TASK BRIEF: What follows is a listing to be repeated in full and without alteration.

MATERIAL PROVIDED:
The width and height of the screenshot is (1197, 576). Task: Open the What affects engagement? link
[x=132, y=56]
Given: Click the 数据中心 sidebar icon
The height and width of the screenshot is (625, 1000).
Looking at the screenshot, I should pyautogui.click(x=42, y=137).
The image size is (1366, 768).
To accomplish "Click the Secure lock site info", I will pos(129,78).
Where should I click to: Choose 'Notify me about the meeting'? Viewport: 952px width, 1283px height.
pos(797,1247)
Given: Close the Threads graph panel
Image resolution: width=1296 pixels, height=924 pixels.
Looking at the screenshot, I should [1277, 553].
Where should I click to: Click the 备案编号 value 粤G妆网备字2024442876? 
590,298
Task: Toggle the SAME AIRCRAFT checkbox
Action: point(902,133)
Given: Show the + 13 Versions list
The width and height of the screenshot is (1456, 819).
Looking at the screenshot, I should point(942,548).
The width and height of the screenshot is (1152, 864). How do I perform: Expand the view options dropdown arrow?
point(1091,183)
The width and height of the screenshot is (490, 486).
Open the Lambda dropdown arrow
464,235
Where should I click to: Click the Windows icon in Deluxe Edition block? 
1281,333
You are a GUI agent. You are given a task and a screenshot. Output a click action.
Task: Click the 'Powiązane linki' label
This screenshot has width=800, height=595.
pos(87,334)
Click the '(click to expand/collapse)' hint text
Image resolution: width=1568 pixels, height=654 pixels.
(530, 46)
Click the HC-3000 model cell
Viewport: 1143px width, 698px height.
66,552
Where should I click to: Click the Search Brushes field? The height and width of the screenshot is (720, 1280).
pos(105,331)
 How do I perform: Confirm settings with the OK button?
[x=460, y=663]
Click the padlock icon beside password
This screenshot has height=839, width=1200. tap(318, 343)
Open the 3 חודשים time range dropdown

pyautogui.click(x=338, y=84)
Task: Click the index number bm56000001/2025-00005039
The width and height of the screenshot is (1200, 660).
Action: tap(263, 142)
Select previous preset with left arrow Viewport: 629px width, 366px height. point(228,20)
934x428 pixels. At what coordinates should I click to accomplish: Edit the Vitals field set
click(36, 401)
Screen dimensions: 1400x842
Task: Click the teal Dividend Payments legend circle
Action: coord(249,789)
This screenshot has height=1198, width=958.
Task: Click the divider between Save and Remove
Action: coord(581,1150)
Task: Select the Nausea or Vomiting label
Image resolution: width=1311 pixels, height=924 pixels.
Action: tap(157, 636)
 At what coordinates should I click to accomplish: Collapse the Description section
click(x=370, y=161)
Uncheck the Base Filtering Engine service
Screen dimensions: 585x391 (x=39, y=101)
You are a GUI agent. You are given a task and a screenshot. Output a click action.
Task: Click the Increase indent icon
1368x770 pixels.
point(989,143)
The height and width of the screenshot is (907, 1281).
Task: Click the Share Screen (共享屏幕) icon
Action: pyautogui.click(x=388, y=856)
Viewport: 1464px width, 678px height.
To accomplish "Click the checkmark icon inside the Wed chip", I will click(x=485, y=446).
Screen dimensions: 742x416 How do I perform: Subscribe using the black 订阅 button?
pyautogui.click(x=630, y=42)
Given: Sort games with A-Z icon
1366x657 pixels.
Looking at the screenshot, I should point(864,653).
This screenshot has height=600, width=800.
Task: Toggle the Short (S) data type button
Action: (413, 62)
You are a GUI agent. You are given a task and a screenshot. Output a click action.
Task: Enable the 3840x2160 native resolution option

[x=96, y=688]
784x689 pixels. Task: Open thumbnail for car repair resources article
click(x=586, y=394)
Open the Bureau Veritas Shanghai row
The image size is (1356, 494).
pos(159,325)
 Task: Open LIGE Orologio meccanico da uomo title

WRITTEN SOLUTION:
The width and height of the screenshot is (1197, 576). Task: Open the What affects engagement? link
[x=132, y=56]
Given: Click the 数据中心 sidebar icon
The height and width of the screenshot is (625, 1000).
Looking at the screenshot, I should pyautogui.click(x=42, y=137).
The image size is (1366, 768).
To accomplish "Click the Secure lock site info", I will pos(129,78).
Where should I click to: Choose 'Notify me about the meeting'? Viewport: 952px width, 1283px height.
pos(797,1247)
Given: Close the Threads graph panel
Image resolution: width=1296 pixels, height=924 pixels.
Looking at the screenshot, I should [1277, 553].
Where should I click to: Click the 备案编号 value 粤G妆网备字2024442876? 
590,298
Task: Toggle the SAME AIRCRAFT checkbox
Action: point(902,133)
Given: Show the + 13 Versions list
The width and height of the screenshot is (1456, 819).
Looking at the screenshot, I should point(942,548).
The width and height of the screenshot is (1152, 864). How do I perform: Expand the view options dropdown arrow?
point(1091,183)
The width and height of the screenshot is (490, 486).
Open the Lambda dropdown arrow
464,235
Where should I click to: Click the Windows icon in Deluxe Edition block? 
1281,333
You are a GUI agent. You are given a task and a screenshot. Output a click action.
Task: Click the 'Powiązane linki' label
This screenshot has width=800, height=595.
pos(87,334)
Click the '(click to expand/collapse)' hint text
Image resolution: width=1568 pixels, height=654 pixels.
(530, 46)
Click the HC-3000 model cell
Viewport: 1143px width, 698px height.
66,552
Where should I click to: Click the Search Brushes field? The height and width of the screenshot is (720, 1280).
pos(105,331)
 How do I perform: Confirm settings with the OK button?
[x=460, y=663]
Click the padlock icon beside password
This screenshot has height=839, width=1200. tap(318, 343)
Open the 3 חודשים time range dropdown

pyautogui.click(x=338, y=84)
Task: Click the index number bm56000001/2025-00005039
The width and height of the screenshot is (1200, 660).
Action: tap(263, 142)
Select previous preset with left arrow Viewport: 629px width, 366px height. point(228,20)
934x428 pixels. At what coordinates should I click to accomplish: Edit the Vitals field set
click(36, 401)
Screen dimensions: 1400x842
Task: Click the teal Dividend Payments legend circle
Action: coord(249,789)
This screenshot has height=1198, width=958.
Task: Click the divider between Save and Remove
Action: coord(581,1150)
Task: Select the Nausea or Vomiting label
Image resolution: width=1311 pixels, height=924 pixels.
Action: tap(157, 636)
 At what coordinates should I click to accomplish: Collapse the Description section
click(x=370, y=161)
Uncheck the Base Filtering Engine service
Screen dimensions: 585x391 (x=39, y=101)
You are a GUI agent. You are given a task and a screenshot. Output a click action.
Task: Click the Increase indent icon
1368x770 pixels.
point(989,143)
The height and width of the screenshot is (907, 1281).
Task: Click the Share Screen (共享屏幕) icon
Action: pyautogui.click(x=388, y=856)
Viewport: 1464px width, 678px height.
To accomplish "Click the checkmark icon inside the Wed chip", I will click(x=485, y=446).
Screen dimensions: 742x416 How do I perform: Subscribe using the black 订阅 button?
pyautogui.click(x=630, y=42)
Given: Sort games with A-Z icon
1366x657 pixels.
Looking at the screenshot, I should point(864,653).
This screenshot has height=600, width=800.
Task: Toggle the Short (S) data type button
Action: (413, 62)
You are a GUI agent. You are given a task and a screenshot. Output a click action.
Task: Enable the 3840x2160 native resolution option

[x=96, y=688]
784x689 pixels. Task: Open thumbnail for car repair resources article
click(x=586, y=394)
Open the Bureau Veritas Shanghai row
The image size is (1356, 494).
pos(159,325)
 Task: Open LIGE Orologio meccanico da uomo title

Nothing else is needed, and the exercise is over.